DESCRIPTION OF THE TASK |
Beginning with the line that holds "Click the serve indicator beside JAKUPOVIC", output every remaining line of the material below exactly, and include none of the pictures.

MATERIALS PROVIDED |
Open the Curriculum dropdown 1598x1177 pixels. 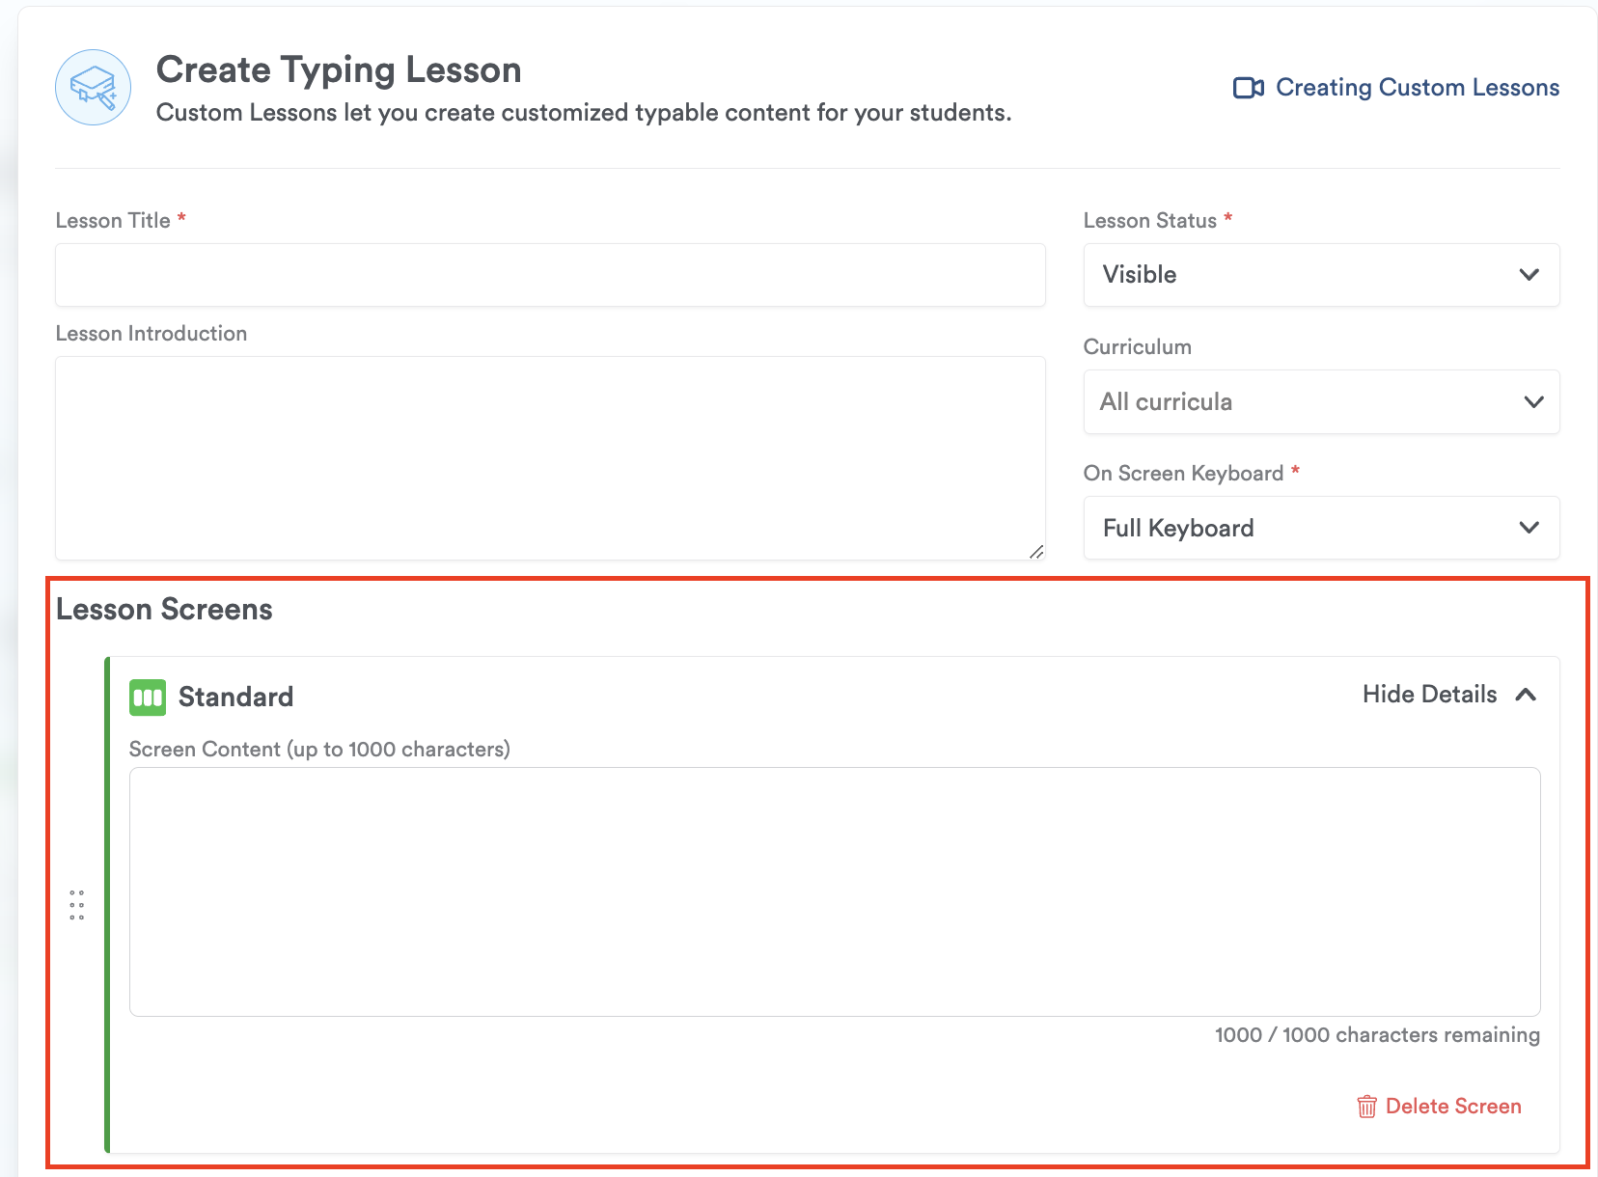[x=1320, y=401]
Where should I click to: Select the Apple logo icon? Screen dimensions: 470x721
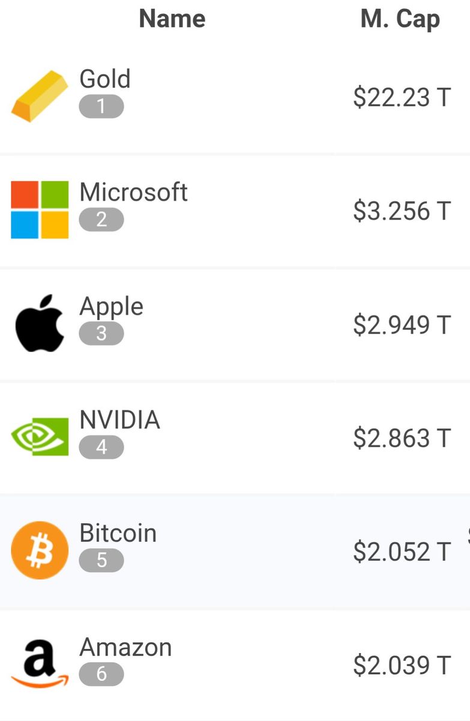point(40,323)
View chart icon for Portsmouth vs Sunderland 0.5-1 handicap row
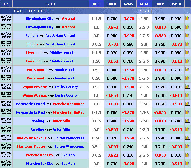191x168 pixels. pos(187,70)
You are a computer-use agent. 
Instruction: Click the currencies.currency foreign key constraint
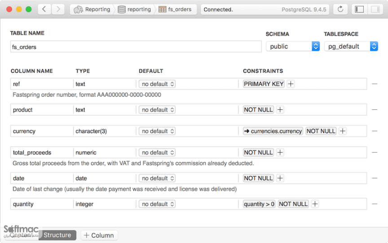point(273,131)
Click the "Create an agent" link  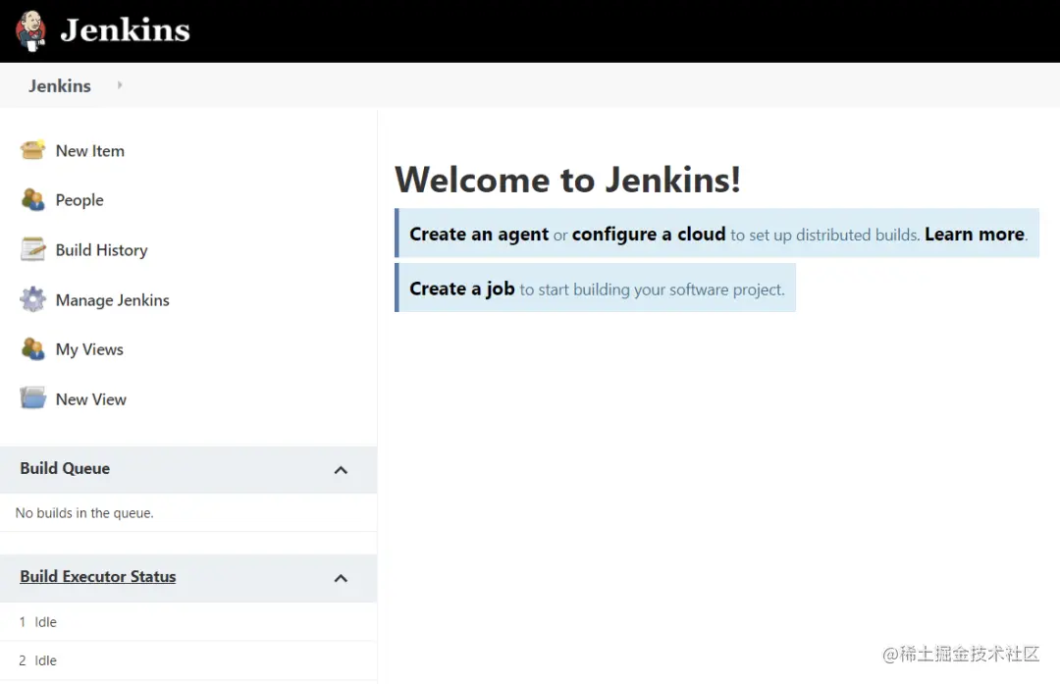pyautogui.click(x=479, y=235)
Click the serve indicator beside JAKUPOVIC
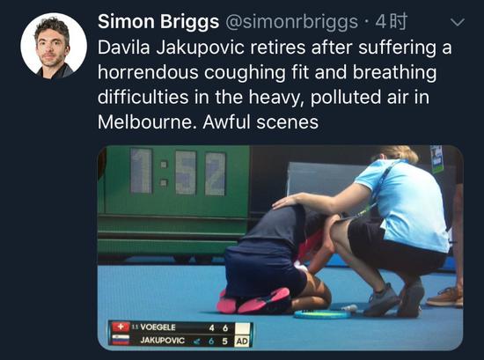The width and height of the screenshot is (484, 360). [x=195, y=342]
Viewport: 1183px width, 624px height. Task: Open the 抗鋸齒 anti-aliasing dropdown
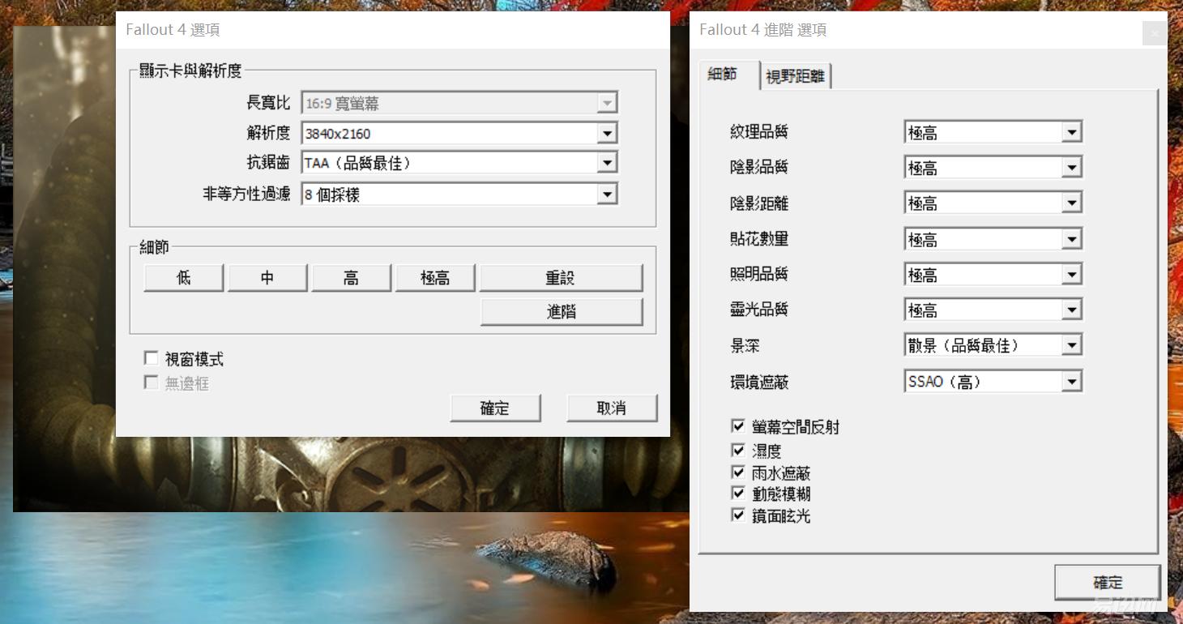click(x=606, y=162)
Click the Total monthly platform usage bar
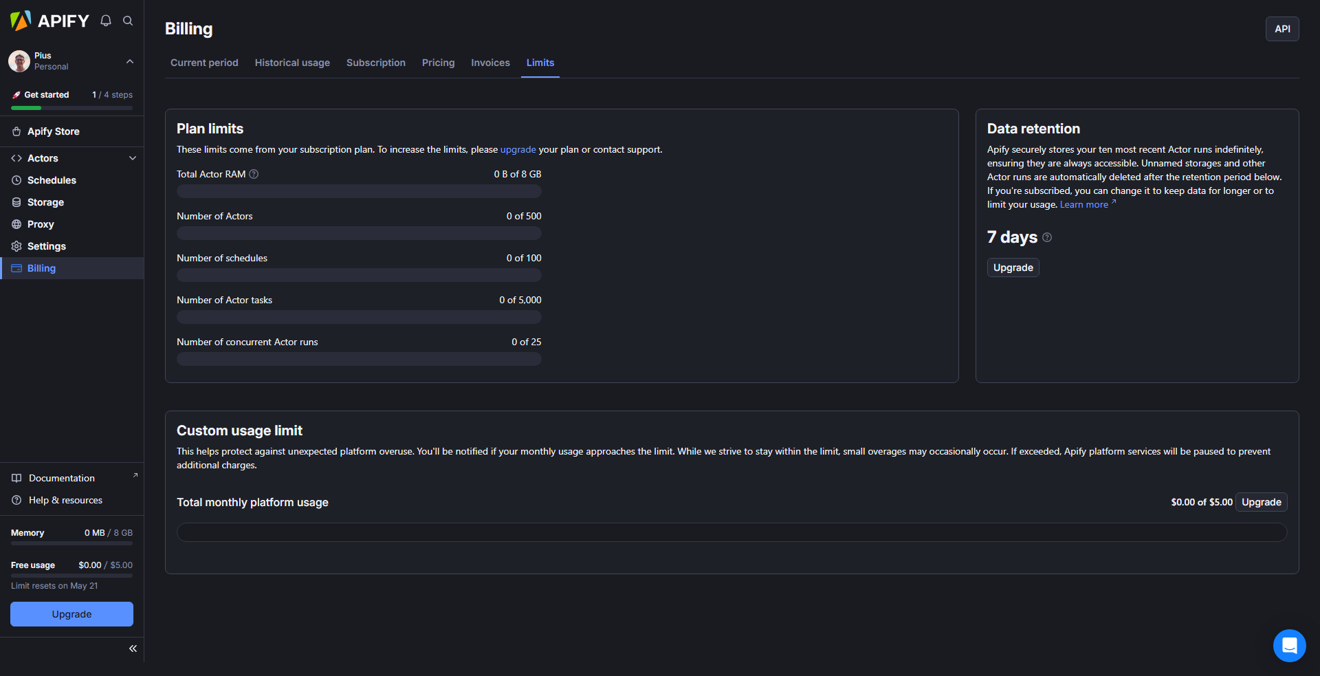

RESULT FOR THIS EXERCISE |
Click the serve indicator beside JAKUPOVIC
The width and height of the screenshot is (484, 360). [x=195, y=342]
Viewport: 1183px width, 624px height. Task: Open the 抗鋸齒 anti-aliasing dropdown
click(x=606, y=162)
Click the Total monthly platform usage bar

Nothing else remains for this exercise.